Turn the lines of the records below into a numbered list, skipping any blank lines. Leave the pictures out of your answer.

- - - - -

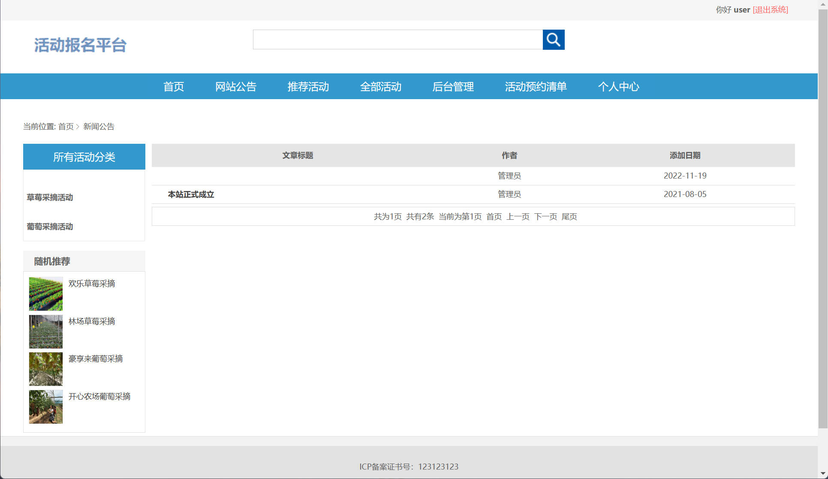Click inside the search input field
Screen dimensions: 828x479
click(397, 39)
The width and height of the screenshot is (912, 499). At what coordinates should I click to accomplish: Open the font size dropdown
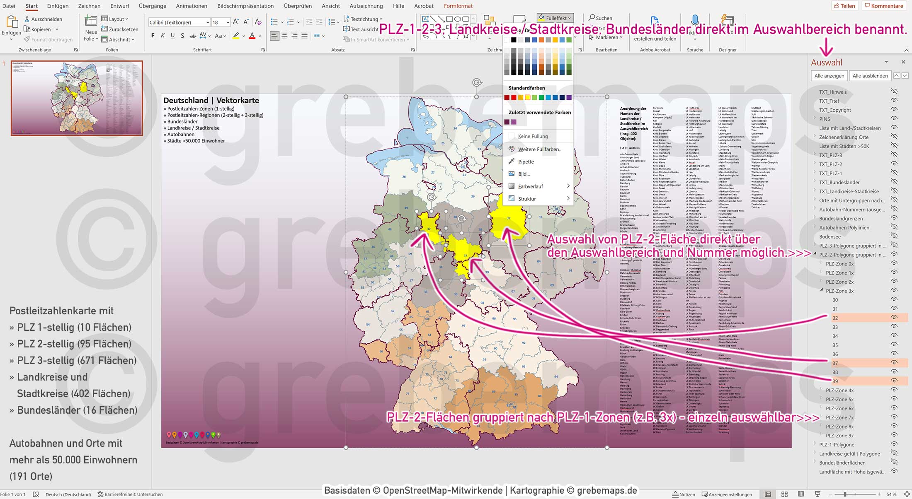click(227, 22)
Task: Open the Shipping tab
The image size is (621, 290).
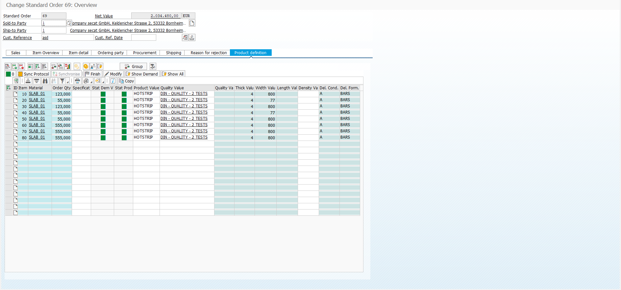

- - - - -

RESULT:
1. Click inside the search input field
2. Screen dimensions: 828x479
3. click(397, 39)
4. The width and height of the screenshot is (912, 499). At what coordinates should I click to accomplish: Open the font size dropdown
5. click(227, 22)
6. Task: Open the Shipping tab
7. The image size is (621, 290).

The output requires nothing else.